## BRIEF
In the records below, find the line containing "You are a GUI" and return it together with every later line, exactly as written; pictures are to be omitted.

[Stored data entries]
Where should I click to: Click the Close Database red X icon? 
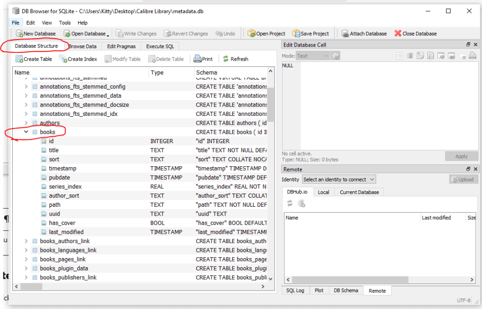pos(398,33)
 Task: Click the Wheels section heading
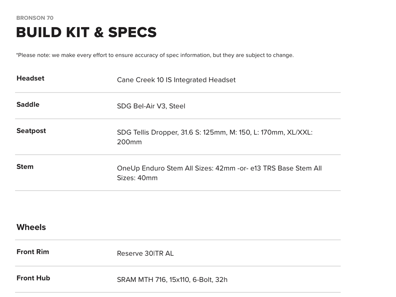(31, 227)
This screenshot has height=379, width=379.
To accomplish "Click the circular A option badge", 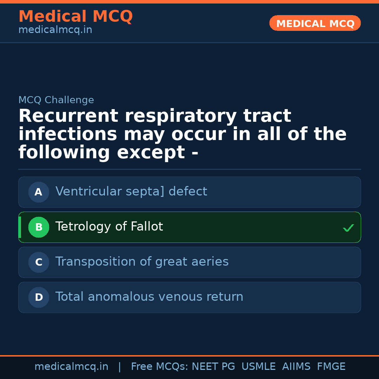I will 39,192.
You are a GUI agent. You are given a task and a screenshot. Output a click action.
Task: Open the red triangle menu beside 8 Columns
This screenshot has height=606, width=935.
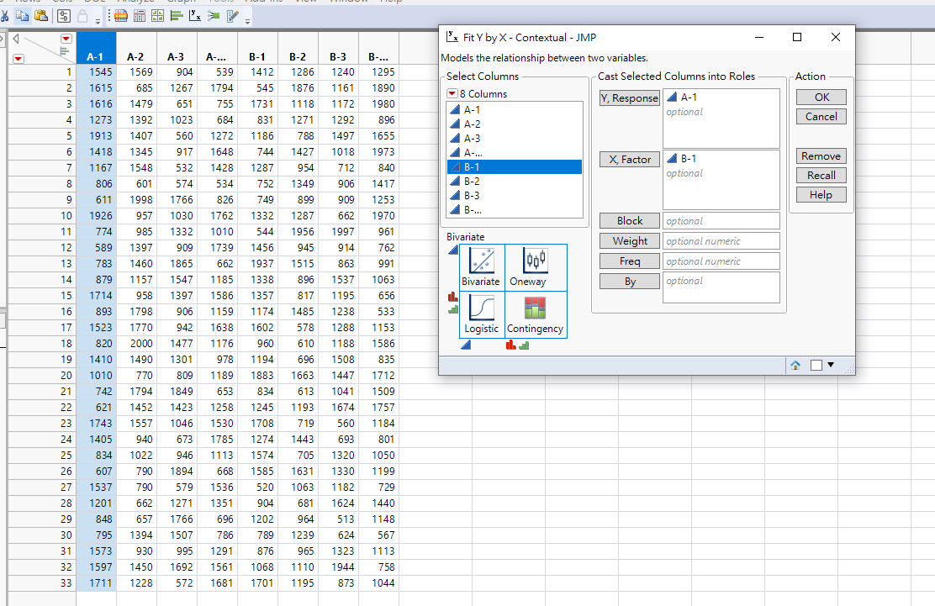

## OUTPUT FOR THIS EXERCISE
You are a GUI agent. You are given a task and a screenshot. Output a click action.
Task: Open the red triangle menu beside 8 Columns
This screenshot has height=606, width=935.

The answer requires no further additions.